任務管理系統：後門內建排程與隊列機制，支援下載/上傳任務的排程、暫停、取消及重新啟動，並可在多個任務間切換，提升隱蔽性與可維護性 (Elastic Security Labs)。
Refresh Token 續期：為確保長期存取，NANOREMOTE能自動生成並續期Google Drive的Refresh Token，減少需要使用者再次授權的機率，並降低被偵測的風險 (Elastic Security Labs)。
資料存放與載荷部署：攻擊者可將惡意程式或指令作為檔案上傳至雲端，並在受害端點透過API下載，完成「雲端載荷部署」的過程 (Elastic Security Labs)。

與其他後門的相似性

NANOREMOTE在功能與結構上與FINALDRAFT相似，兩者皆為高階Windows後門，擁有遠端檔案管理、命令執行與持久化機制。
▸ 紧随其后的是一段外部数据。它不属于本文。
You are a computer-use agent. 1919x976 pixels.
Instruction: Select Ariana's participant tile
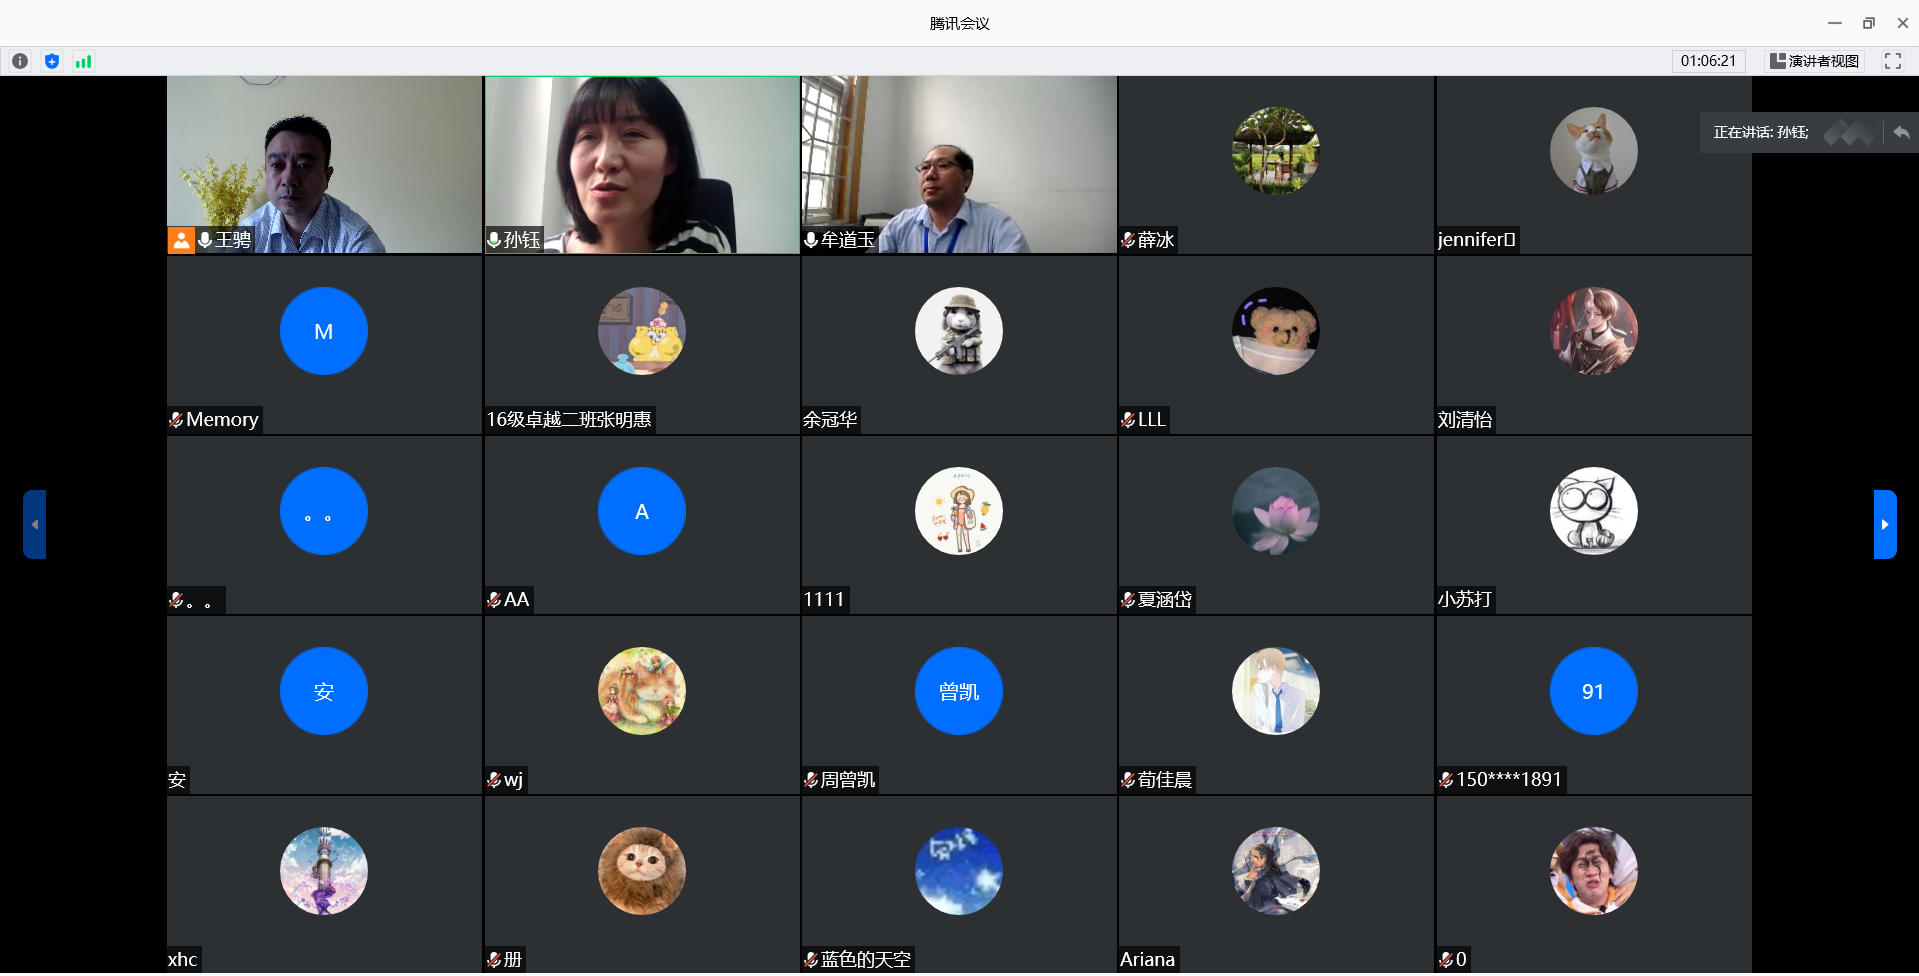(x=1276, y=884)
然而，NANOREMOTE的獨特之處在於其將Google Drive作為主要通訊媒介，這在目前已知的後門樣本中較為罕見 (Elastic Security Labs)。

防禦建議

**監控Google Drive API呼叫**：在網路監控與EDR中加入對Google Drive REST API的特定呼叫（如 https://www.googleapis.com/upload/drive/v3/files）進行封包抓取與行為分析，偵測非授權或異常的檔案上傳/下載行為。
**封鎖非授權OAuth token**：利用企業的身份與存取管理（IAM）平台，設定僅允許授權應用程式使用OAuth 2.0存取金鑰；對於未知或可疑的Refresh Token，立即撤銷並啟動警報。
**加強雲端存取監控**：在Google Workspace管理控制台中啟用「安全審核日誌」，監控所有檔案操作與API呼叫，並配合Google Workspace Security Center進行異常行為偵測。
**使用EDR偵測異常檔案操作**：設定EDR策略，偵測Windows端點上傳或下載檔案至雲端的行為；若發現非預期檔案傳輸，立即進行隔離與進一步調查。
**定期審核與更新防火牆規則**：確保企業網路與雲端連接僅允許必要的API與IP範圍，並定期檢查是否有新出現的非授權連線。